§ TO BE DONE
Can you recast the records below as a Markdown table with the columns "No." and "Line", one row per line, numbered in order and with blank lines left out? Leave the pictures out of the table.

'''

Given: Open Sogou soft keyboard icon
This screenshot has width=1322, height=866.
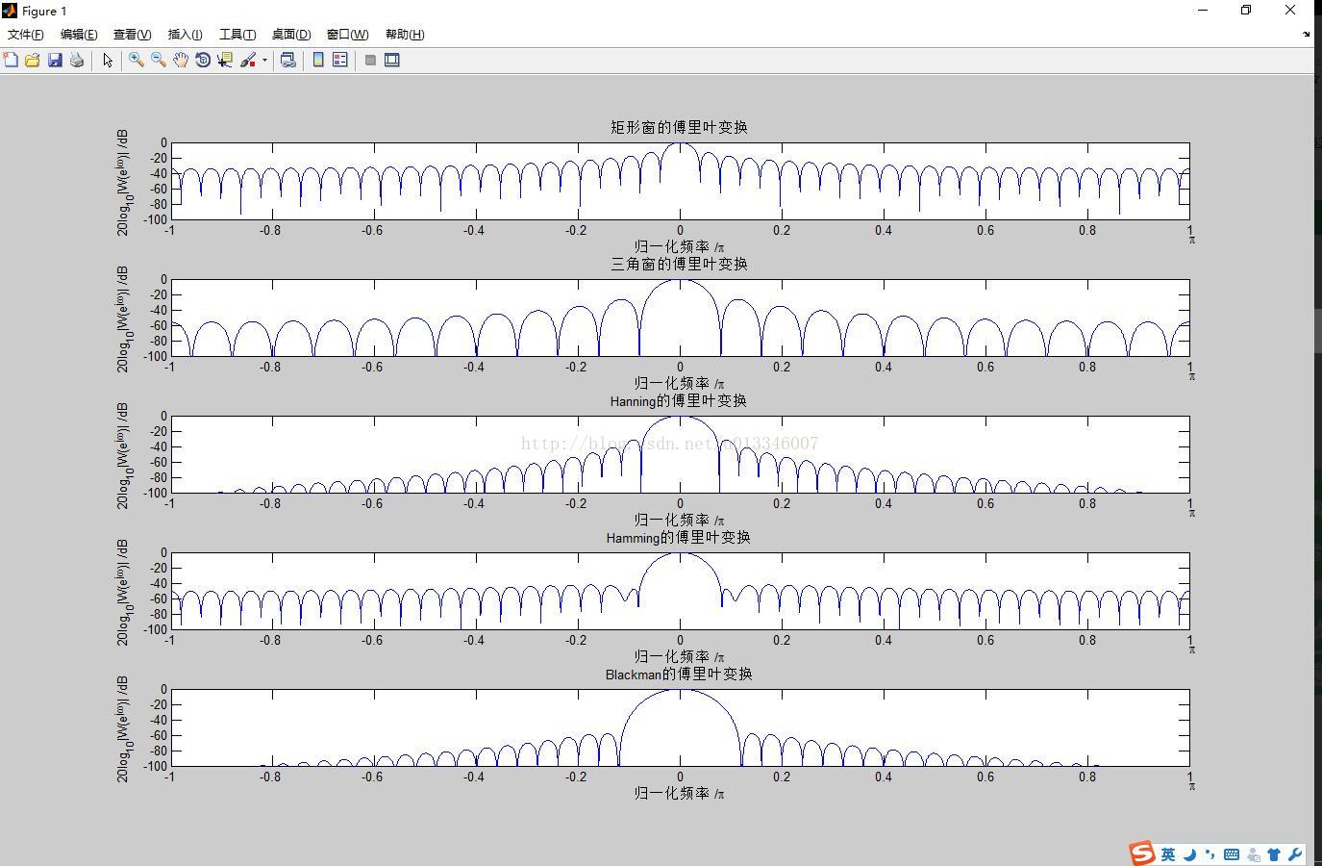Looking at the screenshot, I should (1233, 853).
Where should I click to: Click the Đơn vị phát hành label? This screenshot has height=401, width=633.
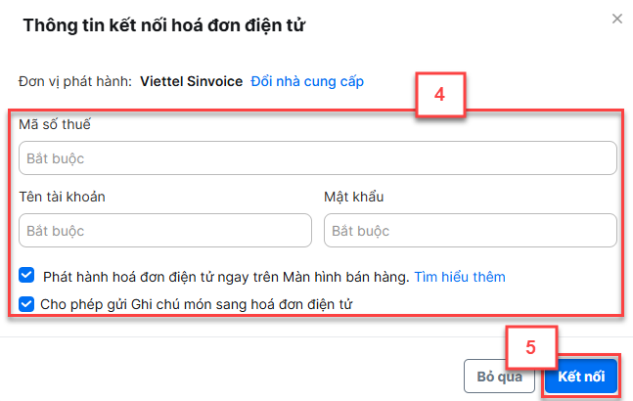(x=75, y=81)
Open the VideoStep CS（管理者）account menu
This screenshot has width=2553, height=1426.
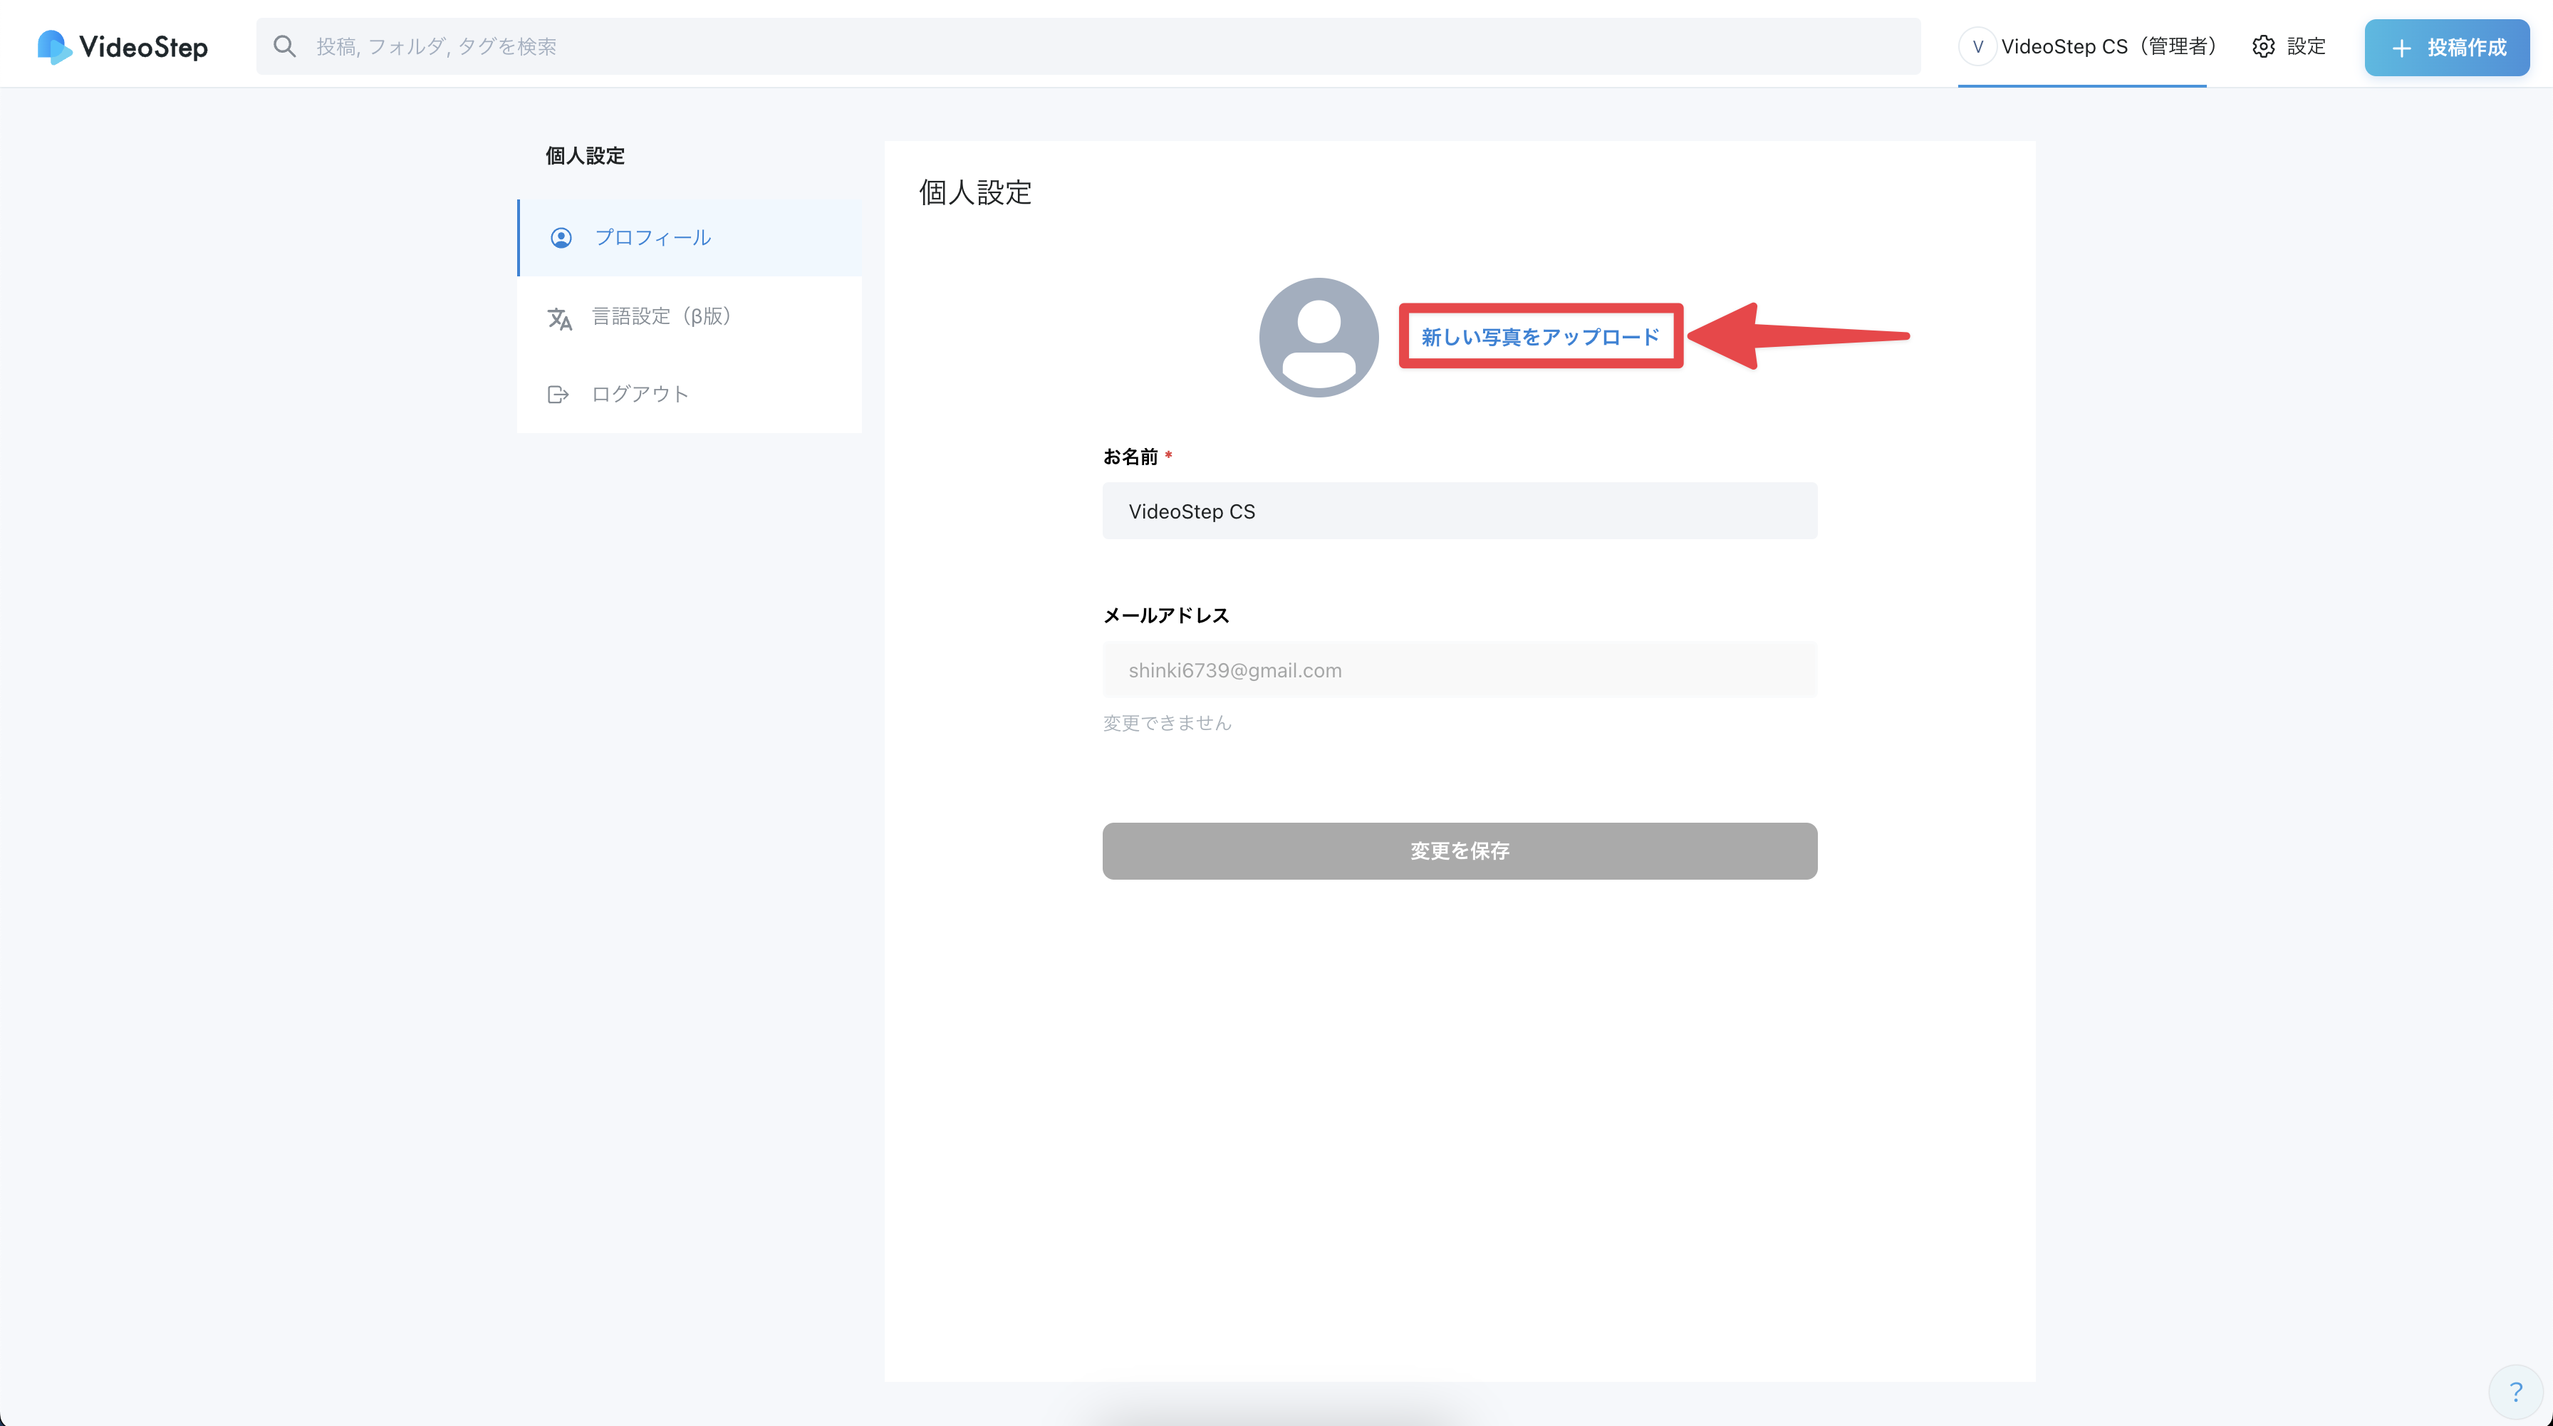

'''

§ COMPLETE RESPONSE
| No. | Line |
|---|---|
| 1 | Given: Open Sogou soft keyboard icon |
| 2 | This screenshot has width=1322, height=866. |
| 3 | Looking at the screenshot, I should (1233, 853). |
| 4 | Where should I click to: Click the Đơn vị phát hành label? This screenshot has height=401, width=633. |
| 5 | (x=75, y=81) |
| 6 | Open the VideoStep CS（管理者）account menu |
| 7 | This screenshot has width=2553, height=1426. |